Interestingly the spread of art colonies in Europe took place at the same time as European colonisation in Africa and Asia. Indeed, amongst the many stories that are being neglected in the history of art residencies, the one of how art colonies’ heydays coincided with the period of colonial expansion is nowhere to be seen. In sharp contrast with this account, which seeks to link art colonies’ global expansion and the expansion of colonial powers worldwide, the official history of art residencies states that, 
'in the 1990s, an enormous wave of new art residency initiatives proliferated, no longer confined to the Western world but spread all over the globe. Residential art centres, especially in non-western countries, function more and more as catalysts in the local contemporary art scene and have become indispensable for connecting the local scene with the global art world.’
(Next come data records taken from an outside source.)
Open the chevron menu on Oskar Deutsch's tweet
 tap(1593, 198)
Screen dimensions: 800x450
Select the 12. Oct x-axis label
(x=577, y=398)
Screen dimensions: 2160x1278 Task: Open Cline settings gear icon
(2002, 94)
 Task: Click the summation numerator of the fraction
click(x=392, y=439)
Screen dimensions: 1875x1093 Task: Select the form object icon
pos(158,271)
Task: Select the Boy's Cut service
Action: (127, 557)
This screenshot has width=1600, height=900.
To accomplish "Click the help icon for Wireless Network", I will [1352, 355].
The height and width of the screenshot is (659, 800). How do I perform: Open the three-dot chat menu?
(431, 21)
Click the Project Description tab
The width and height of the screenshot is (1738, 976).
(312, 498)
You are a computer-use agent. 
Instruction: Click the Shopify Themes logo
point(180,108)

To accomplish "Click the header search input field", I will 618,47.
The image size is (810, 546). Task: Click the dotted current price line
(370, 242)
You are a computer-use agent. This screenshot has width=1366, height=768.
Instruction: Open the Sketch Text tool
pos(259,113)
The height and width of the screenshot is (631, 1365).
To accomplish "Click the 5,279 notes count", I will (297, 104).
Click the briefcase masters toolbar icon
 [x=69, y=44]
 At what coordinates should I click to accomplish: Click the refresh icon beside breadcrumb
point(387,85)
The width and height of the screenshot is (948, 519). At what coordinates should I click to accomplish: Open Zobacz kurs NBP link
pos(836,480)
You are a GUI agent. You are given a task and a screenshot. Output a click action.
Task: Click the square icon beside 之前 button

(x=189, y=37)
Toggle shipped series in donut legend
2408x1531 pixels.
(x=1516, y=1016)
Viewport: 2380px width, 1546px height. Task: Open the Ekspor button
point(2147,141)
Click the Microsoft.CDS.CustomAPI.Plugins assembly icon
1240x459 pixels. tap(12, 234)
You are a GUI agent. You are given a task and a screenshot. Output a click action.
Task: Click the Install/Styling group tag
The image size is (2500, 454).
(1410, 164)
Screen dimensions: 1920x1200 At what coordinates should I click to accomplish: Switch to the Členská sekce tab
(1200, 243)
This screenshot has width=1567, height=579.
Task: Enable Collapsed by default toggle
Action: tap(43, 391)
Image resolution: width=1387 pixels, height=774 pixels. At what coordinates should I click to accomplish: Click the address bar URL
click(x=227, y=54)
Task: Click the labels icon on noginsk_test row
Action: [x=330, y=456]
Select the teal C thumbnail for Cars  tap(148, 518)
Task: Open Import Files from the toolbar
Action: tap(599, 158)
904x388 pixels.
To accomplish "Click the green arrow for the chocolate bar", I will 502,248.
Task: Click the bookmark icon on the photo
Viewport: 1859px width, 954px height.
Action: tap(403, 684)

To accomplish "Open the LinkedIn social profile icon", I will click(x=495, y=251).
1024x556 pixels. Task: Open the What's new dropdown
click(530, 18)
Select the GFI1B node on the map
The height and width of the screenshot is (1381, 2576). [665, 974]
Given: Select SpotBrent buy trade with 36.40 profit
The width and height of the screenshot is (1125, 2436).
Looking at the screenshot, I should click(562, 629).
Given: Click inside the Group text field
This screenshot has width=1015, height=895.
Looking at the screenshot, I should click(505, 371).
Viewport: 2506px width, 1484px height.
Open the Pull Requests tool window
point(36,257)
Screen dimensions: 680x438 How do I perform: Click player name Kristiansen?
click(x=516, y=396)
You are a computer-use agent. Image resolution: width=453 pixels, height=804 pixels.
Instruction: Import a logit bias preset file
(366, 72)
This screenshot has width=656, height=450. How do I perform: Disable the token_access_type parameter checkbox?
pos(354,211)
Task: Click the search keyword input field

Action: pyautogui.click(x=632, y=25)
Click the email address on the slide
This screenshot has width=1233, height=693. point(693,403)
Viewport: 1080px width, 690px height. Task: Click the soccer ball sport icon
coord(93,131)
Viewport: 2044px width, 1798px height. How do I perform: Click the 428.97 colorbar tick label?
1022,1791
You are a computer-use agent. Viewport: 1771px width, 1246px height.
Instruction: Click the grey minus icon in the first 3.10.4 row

This account of the journey between the Same and the Other, framed by the encounter with the marvelous and the unfamiliar in non-Western lands, neglects the fact that these journeys have been enjoyed for the most part by Western and Westernised creative individuals, who, like their counterparts in the mid - 19th century, often claim to represent non-interventionist European presence and an innocent pursuit of knowledge. In Rooted and Slow Institutions Reside in Remote Places (2019), Vytautas Michelkevičius states that
'If one wishes to look critically at artist-hosting, residencies also serve as a new type of soft colonialism (...) Some of the residencies exploit the place and its resources for the sake of the ones in power or with knowledge. This happens quite often when artists embark on residential trips outside of the so-called West in search of the exoticism and some wilderness, chaotic everydayness and sometimes sincerity and hospitality of a small place'

Michelkevičius sentences 'International residency programmes help to
‘normalise’ this while including these countries and their specific places with their resources into the international flows of value.’
 
As it happened to travelers in the Holy Land or at the Sublime Porte, it is not infrequent that travelling artists' expectations are met with certain disappointment, as what is desired is not always found. And so, art residency hosts in rural contexts or remote locales often find themselves playing the (unconscious) game of self-Othering through exoticism: that is, they construct a narrative in which the need for the gharib al-lugha, the ‘rare and obscure,’ or for that matter the folkloric or indigenous, continues to be performed.